DIE BANDITEN VON MAILAND
Italien 1968
Regie: Carlo Lizzani
DarstellerInnen: Tomas Milian, Gian Maria Volontè, Don Backy, Ray Lovelock, Peter Martell, Margaret Lee u.a.
Inhalt
Mailand Ende der 60er Jahre. Die Kriminalitätsrate scheint kontinuierlich zu steigen und die zunehmende Brutalität der "neuen", besser organisierten und auf Ehrenkodizes (ja, das ist tatsächlich der Plural von "Kodex") pfeifenden Ganoven wird sogar von der älteren Generation Krimineller kritisiert.
Ein Verbrechertrio (später gesellt
sich noch ein weiterer Verbündeter dazu) hat sich zum Ziel gesetzt,
in möglichst kurzer Zeit möglichst viel Geld durch Banküberfälle
zu verdienen.
Während die Polizei bei der Jagd nach
den Bankräubern immer ein paar Schritte hinterherhinkt, wähnen sich
die Schurken in Sicherheit und schmieden immer waghalsigere Pläne.
Besonders der charismatische und etwas
selbstverliebte Piero,
der Kopf der Bande, scheint vom bisherigen Erfolg angespornt nun
alles auf eine Karte setzen zu wollen, um den großen Coup zu
landen...
Der zu Beginn aufgrund der als
Stilmittel eingesetzten Dokumentarfilm-Erzählweise etwas hektisch
und uninspiriert wirkende "Banditi a Milano" entwickelt
sich spätestens nach dem ersten Auftritt Pieros (Gian Maria Volontè)
zu einem mitreißenden und geradlinigen Film, der sich nicht so
einfach in irgendeine Genre-Schublade pressen lässt.
Vorläufer des italienischen
Polizeifilms, Gangsterfilm, Sozialdrama oder Milieu- bzw.
Charakterstudie oder doch eine Mischung aus allem?
Geht man von der Theorie aus, dass
unsere allseits beliebten und oft diskutierten Genre-Schubladen in
erster Linie eine Orientierungshilfe geben sollen, ob Film XY ins
persönliche "Beuteschema" fällt oder nicht, kann man "Die
Banditen von Mailand" getrost dem Poliziottesco zuordnen.

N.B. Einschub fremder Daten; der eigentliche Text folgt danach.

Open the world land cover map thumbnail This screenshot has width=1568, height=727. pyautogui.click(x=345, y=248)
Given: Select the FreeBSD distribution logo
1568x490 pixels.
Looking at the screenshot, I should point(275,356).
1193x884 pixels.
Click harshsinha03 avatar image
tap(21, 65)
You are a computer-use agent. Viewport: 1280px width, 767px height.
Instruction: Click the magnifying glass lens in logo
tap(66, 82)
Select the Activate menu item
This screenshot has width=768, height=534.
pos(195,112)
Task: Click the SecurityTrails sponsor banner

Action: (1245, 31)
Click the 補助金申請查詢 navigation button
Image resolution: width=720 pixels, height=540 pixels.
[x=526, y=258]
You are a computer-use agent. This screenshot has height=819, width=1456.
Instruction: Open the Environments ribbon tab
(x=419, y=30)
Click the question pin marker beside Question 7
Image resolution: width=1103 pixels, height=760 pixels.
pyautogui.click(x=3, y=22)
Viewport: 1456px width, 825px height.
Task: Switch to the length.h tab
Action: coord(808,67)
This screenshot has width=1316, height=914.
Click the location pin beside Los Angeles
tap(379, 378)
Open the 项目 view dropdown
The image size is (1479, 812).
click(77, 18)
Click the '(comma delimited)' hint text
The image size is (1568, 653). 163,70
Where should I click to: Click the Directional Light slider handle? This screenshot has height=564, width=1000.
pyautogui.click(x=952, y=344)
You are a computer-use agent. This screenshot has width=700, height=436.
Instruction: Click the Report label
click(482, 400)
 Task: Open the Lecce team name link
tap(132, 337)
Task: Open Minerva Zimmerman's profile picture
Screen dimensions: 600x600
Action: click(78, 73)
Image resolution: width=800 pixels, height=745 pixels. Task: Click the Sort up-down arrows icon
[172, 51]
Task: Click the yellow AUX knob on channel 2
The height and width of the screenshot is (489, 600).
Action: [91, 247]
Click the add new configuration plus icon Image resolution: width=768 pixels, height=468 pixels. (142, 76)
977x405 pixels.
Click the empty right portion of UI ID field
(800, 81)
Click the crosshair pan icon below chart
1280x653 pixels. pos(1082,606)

Allein schon wegen der Besetzung
sollten Fans des italienischen Kinos der Siebziger Jahre heiße Ohren
bekommen: Tomas Milian als junger Kommissar, Gian Maria Volontè als
narzisstischer und vom Traum nach Reichtum besessener Anführer der
Gangster, "Babyface" Ray Lovelock in der Rolle des etwas
ängstlichen Tuccio als Neuzugang der Bande.
In Nebenrollen klingende Namen wie
Peter Martell, Margaret Lee und Agostina Belli.
Welchem Italo-Fan und welcher
Genre-Liebhaberin lassen diese Namen nicht das Herz höher schlagen?
Die für den Titel namensgebenden
"Banditen" sind am sozialen Rand der Gesellschaft stehende
Männer, die wohl aus unterschiedlichen Gründen daran gescheitert
sind, sich eine gut-bürgerliche Existenz aufzubauen.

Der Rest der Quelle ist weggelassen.